Quant aux salarié.e.s qui sont gentiment obligés de reprendre le travail sur site, notamment les salarié.e.s de la production, ils vont travailler la boule au ventre : peur d’être contaminé.e, de contaminer les siens, les autres, d’ajouter de la complexité à la situation intenable dans les hôpitaux.
De plus, Airbus met la pression sur ses fournisseurs et ses sous-traitants pour reprendre l’activité à leur tour, même s’ils ne sont pas d’accord à la base. Quitte à les contraindre dans quelques semaines à diminuer leur production pour suivre la baisse annoncée des cadences d’Airbus.

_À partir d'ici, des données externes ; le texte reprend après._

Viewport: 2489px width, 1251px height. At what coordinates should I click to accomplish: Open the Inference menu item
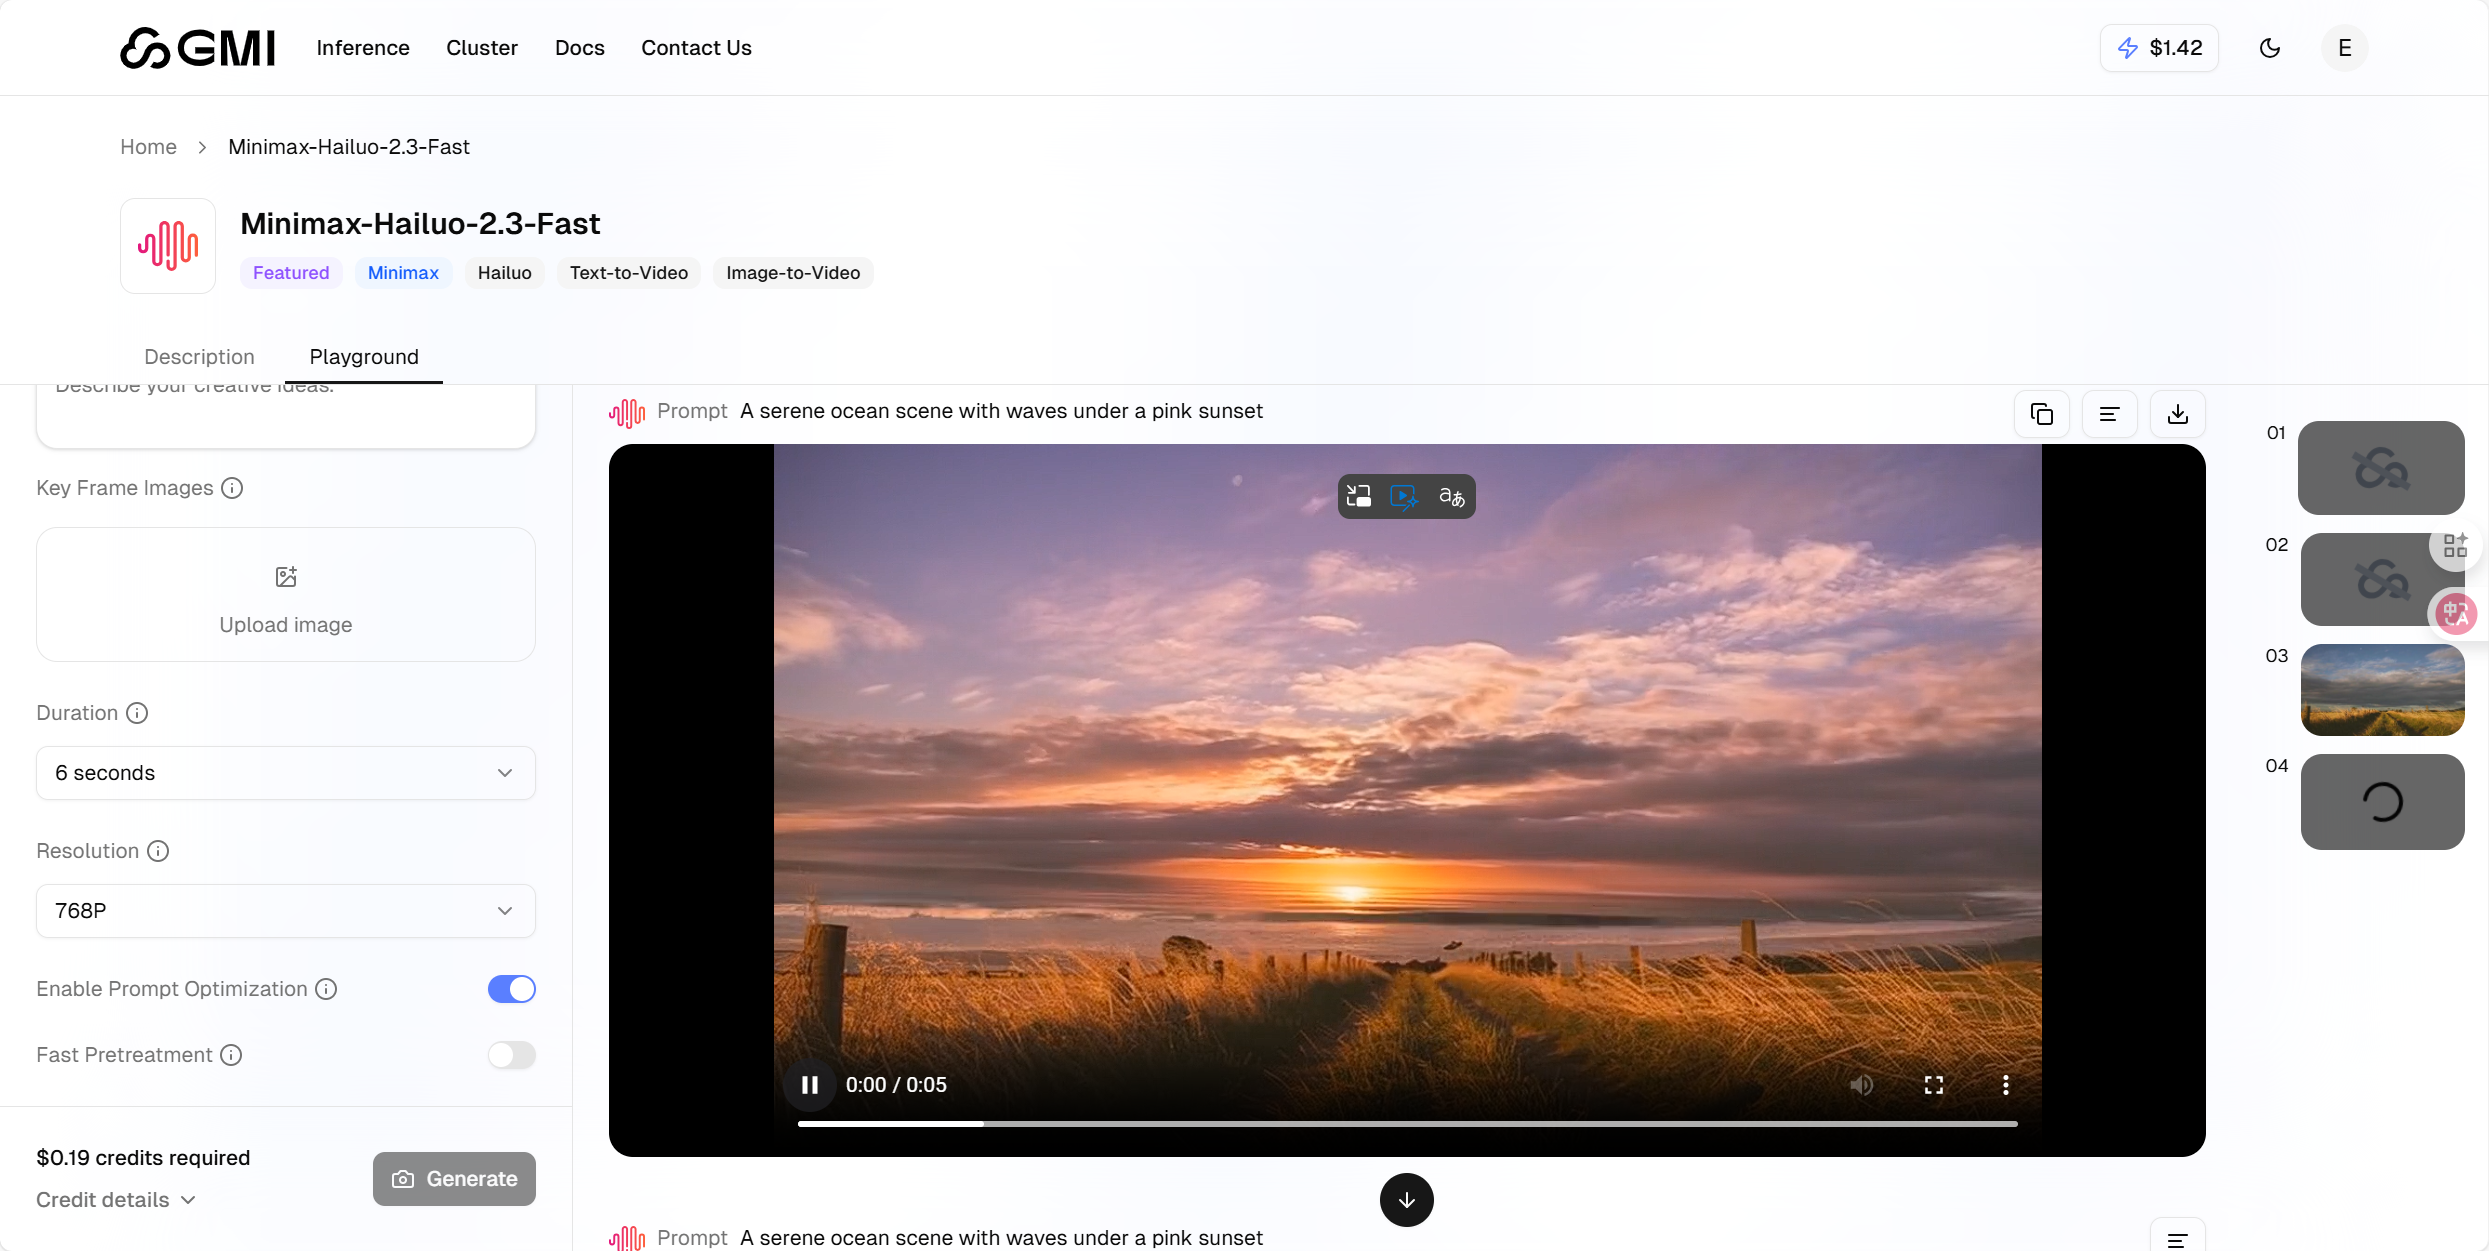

Cerise sur le gâteau, Airbus a réussi à se procurer des quantités importantes de masques et autres protections, qui manquent cruellement à tous les professionnels de santé, à l’hôpital ou en dehors. Et ça, pour reprendre une activité objectivement non essentielle. C’est un scandale aux yeux de toute la société.

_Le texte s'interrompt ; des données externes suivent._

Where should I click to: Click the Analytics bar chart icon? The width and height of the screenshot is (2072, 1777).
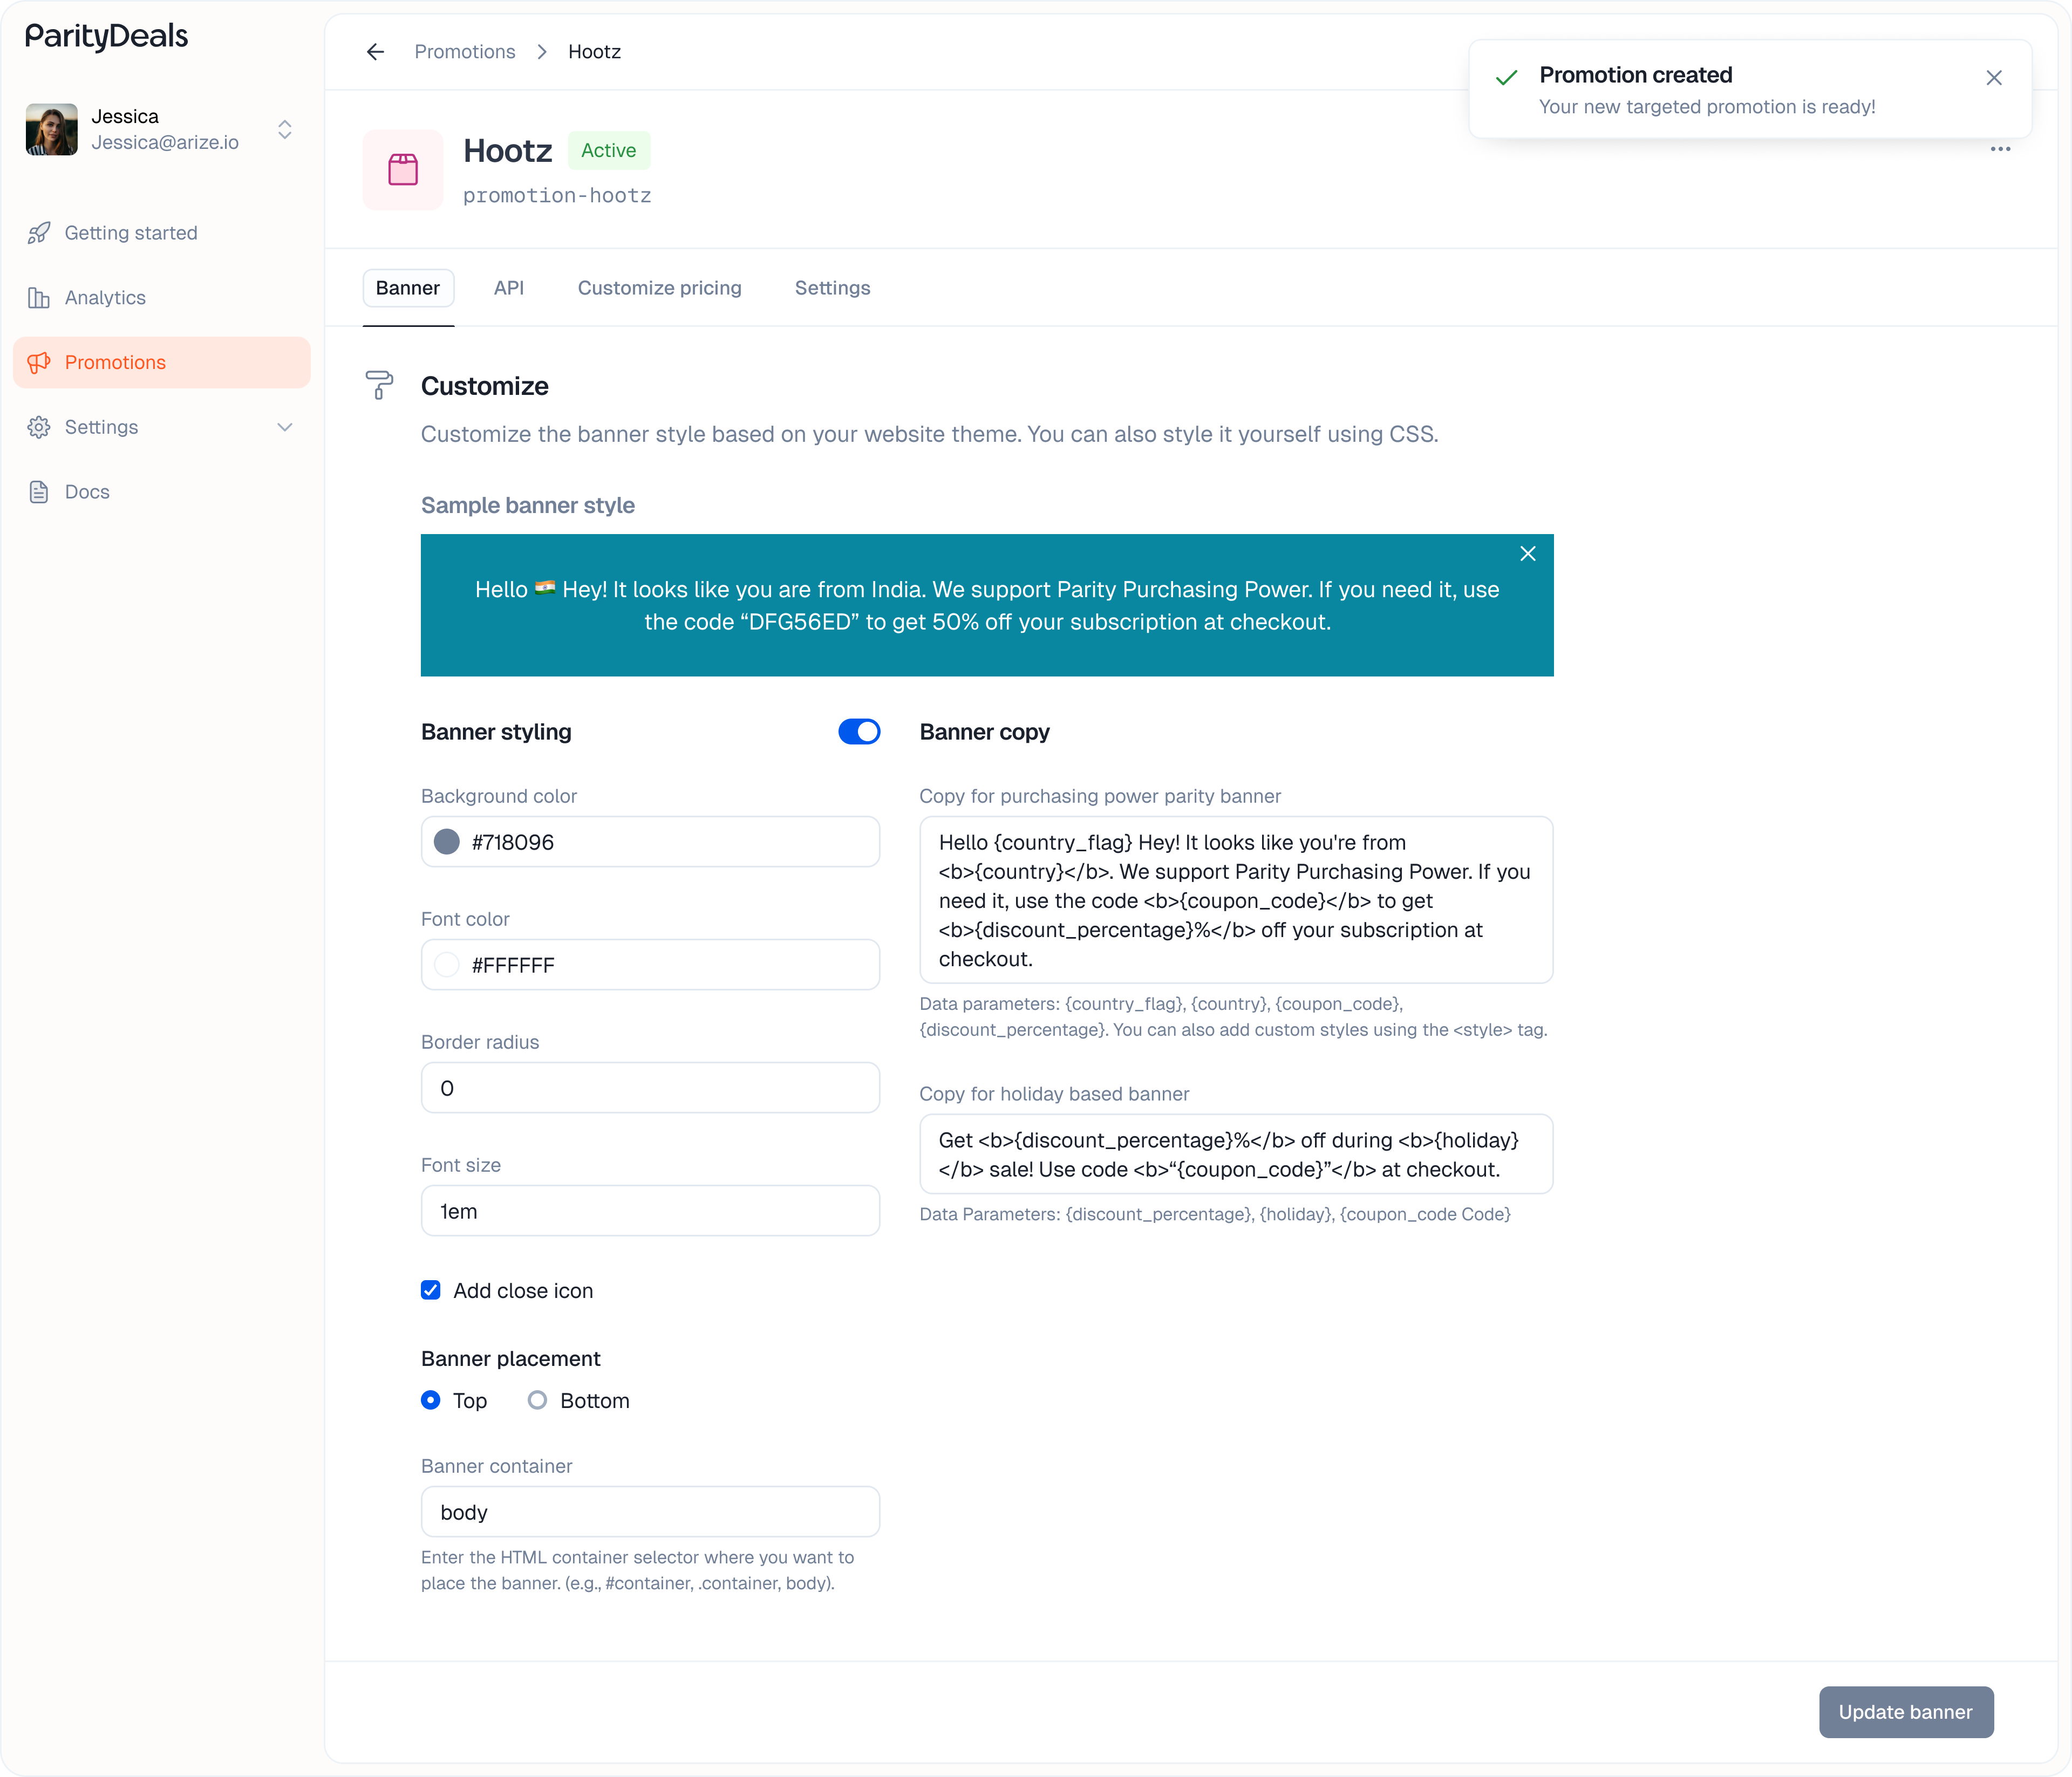[39, 298]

Les salarié.e.s d’Airbus, de ses fournisseurs et ses sous-traitants ne sont pas là pour payer la crise du COVID-19 et du confinement. Toute production non essentielle doit cesser. Les salarié.e.s, dont le travail a cessé, doivent recevoir 100% de leur salaire net. Les patrons ont soutenu constamment les mesures d’austérité et de casse de l’état social et de la santé en France et dans toute l’Union Européenne, pour payer encore moins d’impôts et cotisations et être plus « compétitifs ». Charge à eux, avec le gouvernement incompétent et complice, de payer cette crise, de payer l’impréparation, le manque de tests, le manque de masques, les manques abyssaux des hôpitaux publics.
Correspondant.e.s
* A titre d’exemple : Airbus est en train de négocier avec Easyjet le report de 24 livraisons d’A320 prévues d’ici 2022, alors même que le principal actionnaire de cette compagnie presse la direction d’annuler la dernière commande de 107 A320, en raison d’une trésorerie au plus mal.